To calculate severance pay under the ESA, employees get one week of pay for every year of service, up to a maximum of 26 weeks.

Sexual Harassment:

The Ontario Occupational Health and Safety Act defines workplace sexual harassment as:

(a) engaging in a course of vexatious comment or conduct against a worker in a workplace because of sex, sexual orientation, gender identity or gender expression, where the course of comment or conduct is known or ought reasonably to be known to be unwelcome, or

(b) making a sexual solicitation or advance where the person making the solicitation or advance is in a position to confer, grant or deny a benefit or advancement to the worker and the person knows or ought reasonably to know that the solicitation or advance is unwelcome

The Ontario Human Rights Code defines sexual harassment as:

Every person who is an employee has a right to freedom from harassment in the workplace because of sex, sexual orientation, gender identity or gender expression by his or her employer or agent of the employer or by another employee.

Every person has a right to be free from,

(a)    a sexual solicitation or advance made by a person in a position to confer, grant or deny a benefit or advancement to the person where the person making the solicitation or advance knows or ought reasonably to know that it is unwelcome; or

The Supreme Court of Canada defined sexual harassment as:

unwelcome conduct of a sexual nature that detrimentally affects the work environment or leads to adverse job-related consequences for the victims of the harassment. It is … an abuse of power. When sexual harassment occurs in the workplace, it is an abuse of both economic and sexual power. Sexual harassment is a demeaning practice, one that constitutes a profound affront to the dignity of the employees forced to endure it. By requiring an employee to contend with unwelcome sexual actions or explicit sexual demands, sexual harassment in the workplace attacks the dignity and self-respect of the victim both as an employee and as a human being.

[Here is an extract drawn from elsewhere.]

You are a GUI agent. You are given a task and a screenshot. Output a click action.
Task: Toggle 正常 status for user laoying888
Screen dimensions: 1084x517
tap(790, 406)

The Canadian Human Rights Tribunal stated that sexual harassment runs “the gamut from overt gender based activity, such as coerced intercourse to unsolicited physical contact to persistent propositions to more subtle conduct such as gender based insults and taunting, which may reasonably be perceived to create a negative psychological and emotional work environment.”

Employees subject to sexual harassment can sue the harasser for discrimination at the Ontario Human Rights Tribunal. They can also sue the employer if the employer did not take appropriate steps to address the sexual harassment. Further, both the Human Rights Code and OHSA protect employees who report sexual harassment by preventing an employer from punishing, reprising, or retaliating against complainants.

Sick Leave:

Under the Employment Standards Act, Ontario employees are entitled to three (3) unpaid sick days each year. Reasons for sick days include personal illness, injury, or medical emergency. Employees must have worked two consecutive weeks first before being able to take sick leave. Further, if the employee only takes one hour off, that could count as one of the three (3) days for the year.

W

Wrongful Dismissal:

When an employee is terminated from employment, it will be a wrongful dismissal if the employer does not provide them with enough notice of termination, or payment in lieu of notice. Payment in lieu of notice is often referred to as “severance pay.” How much notice an employee is entitled to depends on a variety of factors. The following may indicate how much notice an employee is entitled to: employment contract, length of service, age, character of employment, and availability of similar employment.